- _GOAL OF THE EXERCISE_
Copy out every one of the items below word for word, changing nothing.

- _DATA SHOWN_
[START]
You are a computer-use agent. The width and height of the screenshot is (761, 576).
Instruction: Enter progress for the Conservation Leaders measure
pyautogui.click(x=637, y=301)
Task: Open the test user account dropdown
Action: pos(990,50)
[END]
- _RESULT OF THIS TASK_
You are a computer-use agent. The width and height of the screenshot is (761, 576).
Instruction: Enter progress for the Conservation Leaders measure
pyautogui.click(x=637, y=301)
Task: Open the test user account dropdown
Action: pos(990,50)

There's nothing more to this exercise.